Eight Ways to Protect Your Digital Information

ways to protect digital info

It’s 2019, the year of technology… we hear it everywhere we go. As we embrace new technology, such as facial recognition mobile devices and 4D movies, it is important to remember and practice the basics of digital safety.  While there are many benefits of using cell phones and other electronic devices, be aware that these same devices can become a gateway for thieves to steal personal and financial information, as well as identities. Keep reading to learn eight easy ways to protect your digital information.

1. Always Create Complex Passwords

It isn’t likely that your home computer will ever leave your home, but like all other digital devices and gadgets, it should always be protected with a password. Any device without a password that is lost, stolen, or breached will immediately become an easy way for internet hackers and thieves to steal your identity, but having a strong password can prevent this. While passwords are a great first step and safeguard in protecting your personal information, not all passwords are good passwords. The next sections will detail more about password making and safety. 

2. Use Letters, Numbers and Special Characters

The next step is to use a strong, unique password for each of your devices and online accounts. The key words here are strong and unique. Include a mix of letters, numbers and special characters to make the password more complex. 

Good Password: $mellyc@t

Bad Password: pinkjellyfish

3. Never Use the Same Password Twice!

You may be comfortable using the same username and password for every electronic account whether it be online banking, shopping, or social media, but doing so leaves the door open for identity theft on not just one, but all accounts. While it may be convenient and easy to remember, it is much safer for your identity and personal information to avoid using the same username and password across all websites and accounts. 

4. Set Strong Security Questions 

Security questions are often used as a secondary form of authentication within individual user accounts. When answering these questions, please be sure to use simple, strong, stable and easy-to-remember answers. 

Example of good security question: “What is your oldest cousin’s first name?”

Example of bad security question: “What is your address?”

5. Change Your Passwords Regularly

It is recommended to change your password every 60-90 days. If you receive suspicious emails or notice any suspicious activity, it is recommended that you change your password immediately. If your password is not changed on a regular basis, your familiarity with your password will eventually lead to it’s compromise. 

6. Protect Mobile Devices with a Lock Code

secure mobile device; protect digital information

Whether your mobile device is left in a public restroom or fell out of your pocket during an Uber ride home, mobile devices are often subject to theft.

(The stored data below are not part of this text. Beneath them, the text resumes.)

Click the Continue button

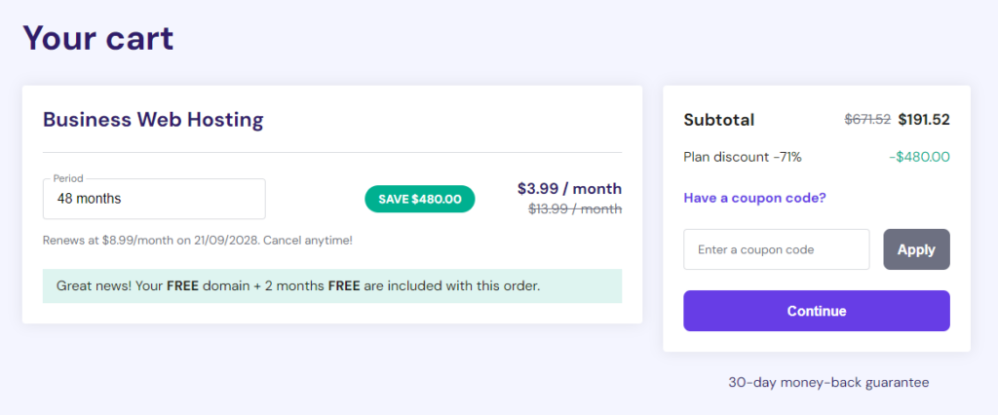tap(817, 311)
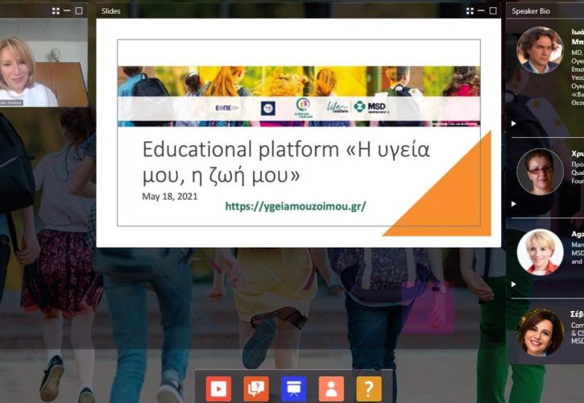Viewport: 584px width, 403px height.
Task: Expand the third speaker's bio arrow
Action: pyautogui.click(x=514, y=284)
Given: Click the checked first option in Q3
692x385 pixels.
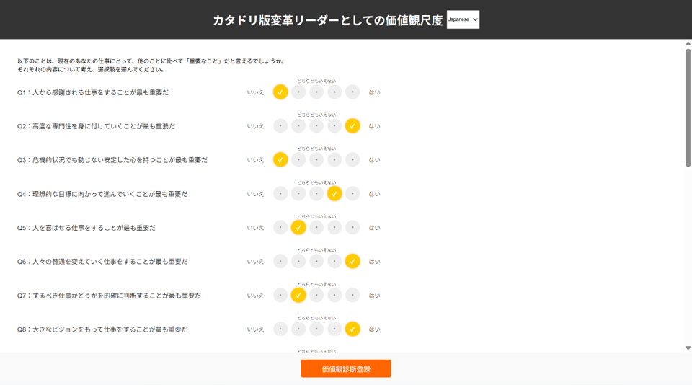Looking at the screenshot, I should pyautogui.click(x=280, y=160).
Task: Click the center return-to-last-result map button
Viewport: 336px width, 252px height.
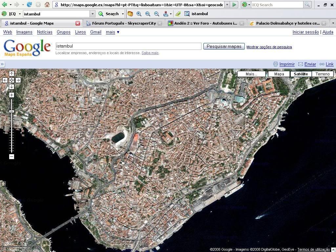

The best and easiest way to ensure your phone’s return home is protecting your device with a lock code. This ensures that your information is safe or inaccessible until you are able to locate your device.

7. Consider Fingerprint or Facial Recognition access on mobile devices

Fingerprints and facial recognition are unique and specific to each individual. Adding this extra layer of authentication to your mobile device ensures that your personal, digital information has the most security and is as safe as possible. 

8. Use Multiple Authentication Methods for Bank & Social Accounts

Whether it is getting into your mobile device or authenticating for different mobile applications, having multiple forms of authentication is the best way to ensure that your mobile apps that your account is safe as could be. Some common forms of multiple layer authentication would include security questions, two factor authentication via text or call, facial recognition, etc. 

Another simple way to ensure that your digital information is safe is keeping everything written down at a secure location within your home. When working on your computer or on certain websites, keep an eye out for things like excessive pop-ups or unusual webpages. When using your mobile devices, ensure the software is to date and restart every once in a while… electronics needs sleep too!